上目遣いにカインを見つめるセシルをしばらく睨み、ようやく気が済んだカインはふっと笑うと、
「だからお前たちに作ってきたと最初から言っているだろう」
と言った。そのやりとりを見ながらローザはなおもくすくす笑い、どうぞとスプーンをセシルに差し出した。渡されたスプーンを受け取ると、
「いただきます」
セシルが満面の笑みで、グラスに重ねられたいちごとクリームをすくい上げた。
その隣でやはりローザも笑顔でスプーンを口に運んでいる。
「美味いか?」
とカインが尋ねると、幼馴染みの二人が同時に頷く。
「そういえばあなた、自分の分は作らなかったの?」
「甘い物は当分要らん。味見も散々したしな」
なにより甘い匂いをしばらくは身体が受け付けそうにない。数ヶ月分のチョコレートの匂いを今日一日で嗅いだ気がするのだ。そう言ったカインに、
「もったいない……」
とセシルは本気で残念そうに呟いた。
「甘い物を食べると幸せな気持ちになるのに」
「本当にね」
そう言って頷き合う二人を見てカインは思う。
幸せという意味ならば、今この瞬間が十分に幸せな時間なのだ。自分の作ったものを親しい人たちが美味しいと、幸せだと言って笑ってくれる。その空間を共有している。それはとても贅沢なことだろう。

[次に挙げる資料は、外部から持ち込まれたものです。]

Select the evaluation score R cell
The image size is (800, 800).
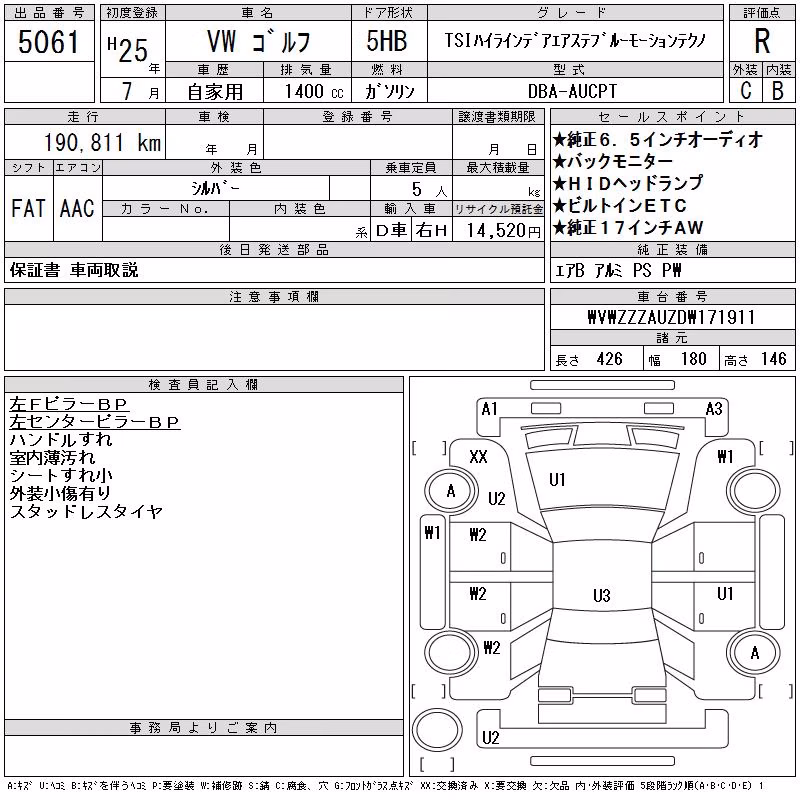pyautogui.click(x=762, y=41)
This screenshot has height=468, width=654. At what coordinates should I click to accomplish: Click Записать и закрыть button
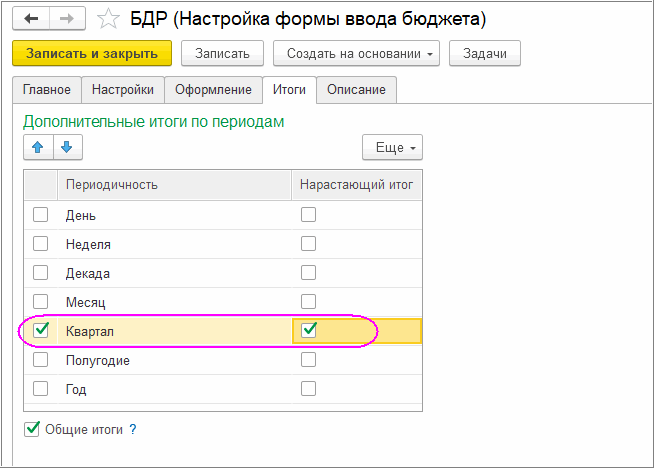(92, 53)
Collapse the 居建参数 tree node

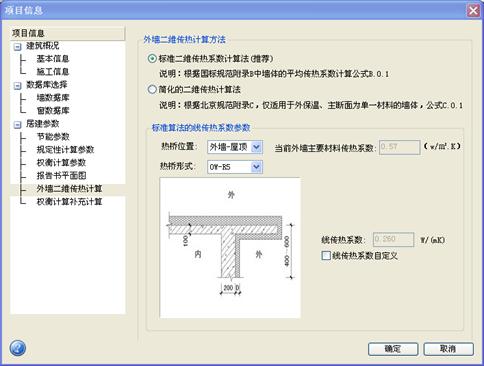tap(17, 125)
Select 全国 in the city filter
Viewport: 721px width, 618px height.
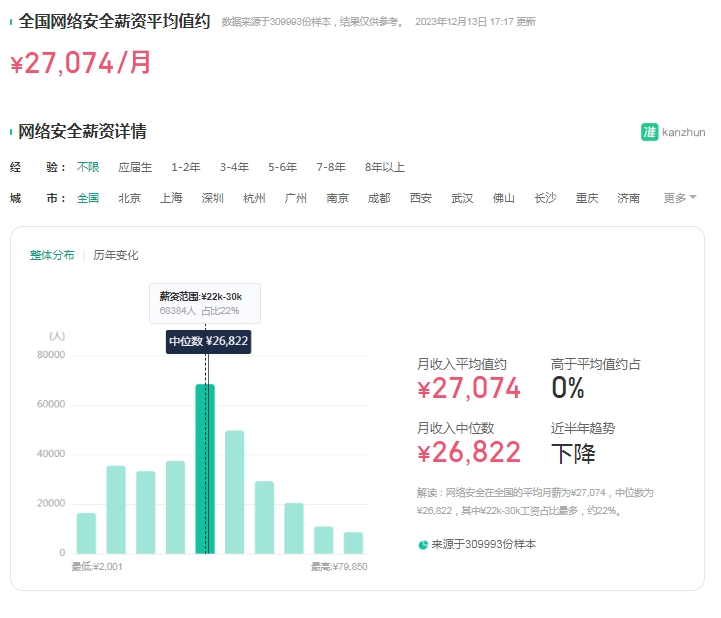[x=88, y=198]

「……お前たちが食っているところを見ているので俺は十分だ」
冗談のつもりでそう言ったのだが、思った以上にその声は満ち足りた響きに溢れていた。それにセシルとローザ気付いたのだろうか。
「次も期待しているわ」
「僕も」
二人の言葉と笑顔に、任せておけとカインも笑顔を返したのだった。